The Big Red silenced what Crimson fans were in attendance with a four-goal second period. Harvard played as bad a period as it has played in a long, long time. The Crimson was outshot 19-4 in the stanza and struggled to simply clear the puck out of the defensive zone.
Even if the game were closer, the battle of the crowds wouldn't have been close. The Harvard band gave it its best shot with such winners as "We found Waldo," referring to the Cornell band's white and red horizontal striped rugby shirts.
But as Cornell was putting the nail in Harvard's coffin on the ice, a group of students did the same off of it. A bunch of Big Red kids had painted their stomachs with "JR Sucks!", an extremely inaccurate, but humorous attack on senior netminder J.R. Prestifilippo.
After Cornell's fifth goal, Mazzoleni felt it was unfair to leave Prestifilippo in the game any longer. Junior backup Oli Jonas was immediately greeted with cheers of "Safety Sieve." However, these intrepid Cornellians convinced a few of their buddies to bare their gaunt chests and had a "Jonas Sucks!" painted in less than two minutes.
The point is not to highlight the exhibitionist tendencies of the Reds, but to note the devotion they have to their program. Cornell had lost five straight ECAC games, but the renewal of the Harvard-Cornell rivalry meant enough at the school for fans to make a rowdy trip to Cambridge anyway.

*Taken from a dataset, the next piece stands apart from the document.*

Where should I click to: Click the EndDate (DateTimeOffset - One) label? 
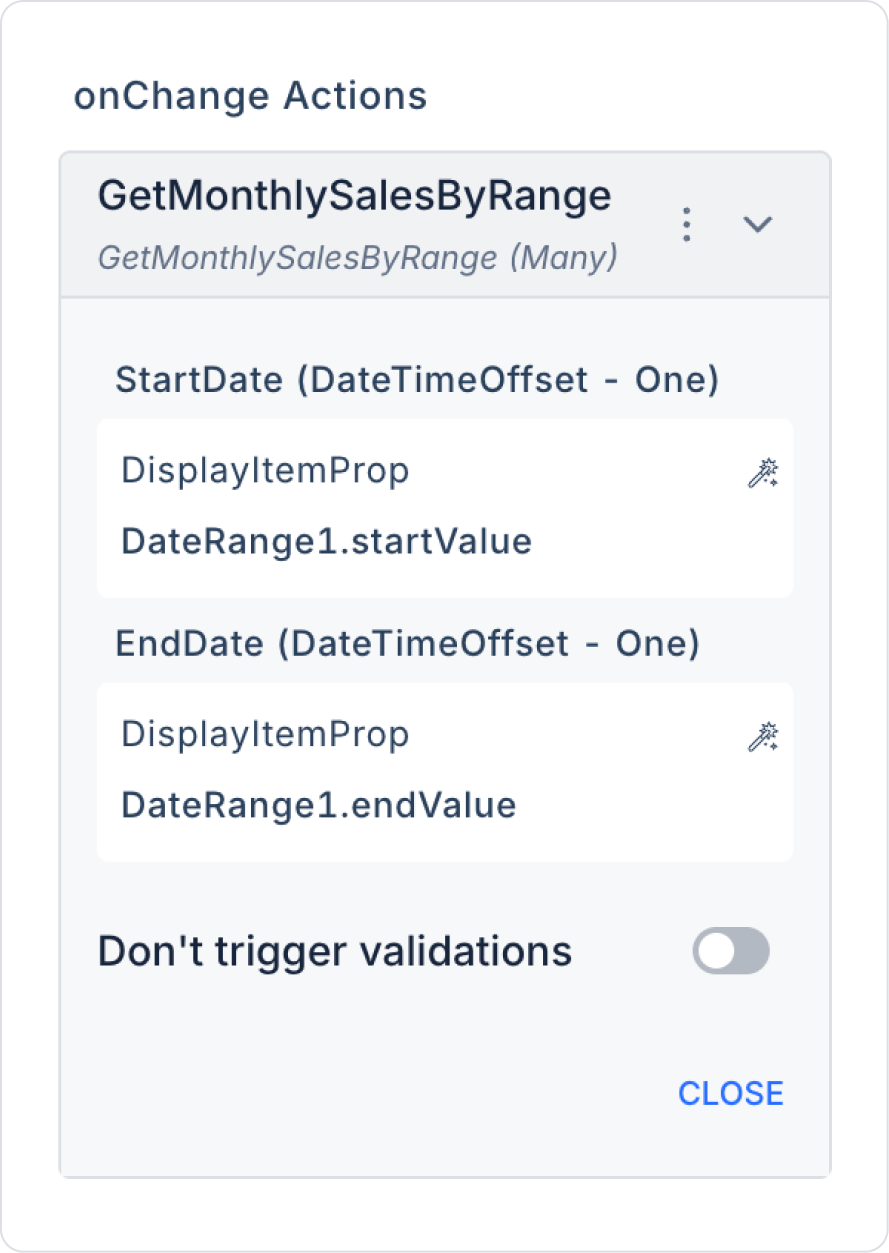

Once upon a time, Harvard students had this fervor. Cornell's really disgusting tradition of throwing fish on to the ice began as a response to Crimson fans tying a chicken to the Big Red goal (making fun of their agricultural school).
I myself had attempted to revive some of this spirit myself with a column last Thursday lampooning the Cornell fans and the way they support their team.
[By the way, thanks to those kind Cornellians who responded with the chicken story. Extra gratitude to those who subscribed me to every pornographic email mailing list on the web.]
Mazzoleni will know his job is done in turning the program around when the students feel some Crimson pride again. He'll know he's achieved success at Harvard when Bright sells out with its own fans and that a Cornell fan would fear using body paint because he would be surrounded by a host of Crimson crazies.
This is a gradual process that is going to take a couple of years. It starts with the product on the ice. Students that come to games have to want to return. Though they were vastly outnumbered by the Big Red cadre, there were more Harvard students than at most home games.
The second period had to have left a sick taste in their mouths. It certainly did in mine after I kept recalling all the complimentary things I said about the Ivy in Ithaca.
The real transformation will happen after Mazzoleni has the opportunity to bring in recruiting classes of his own. Though nothing is official, next year's group appears to be extremely good. Mazzoleni has the track record and the vision to return Harvard to national prominence.
But the Crimson can take the first steps right now with its competitiveness on the ice. It doesn't have to dominate to start attracting a following, and the ECAC is not the CCHA.
Encouraging signs came at the end of the Cornell game, when junior defenseman Liam McCarthy finally tried to respond to the unfolding embarrassment, by ramming Cornell winger Shane Palahicky over his own bench and refusing to stop shoving until he had shown Palahicky to his seat.
A much more impressive showing came the following night, when the Crimson came back from a third period deficit to tie Colgate, a much more talented team than Cornell. Senior winger Scott Turco bagged a beautiful goal at 10:24 to send the game into overtime. The Crimson has had difficulty all season in playing from behind.
Harvard has the ultimate chance to make a statement both to college hockey and to its own school tonight at the prestigious Beanpot Tournament. It has a chance to end No. 4 Boston University's five-year run as champions at the Fleet Center.
The Crimson narrowly lost to the Terriers 2-1 earlier this year, and with junior center Steve Moore making a successful return to the lineup Saturday, the team stands a fighter's chance in this Best-of-Boston battle. Harvard has always played BU very tough regardless of rankings.
An upset victory will undoubtedly draw some Crimson fans out to the Fleet Center to cheer on a shot at Harvard's first Beanpot since 1993.
No the support won't be enough for the Crimson to chant "This is our house" with justification. But an audible "Let's Go Harvard" would be a nice beginning.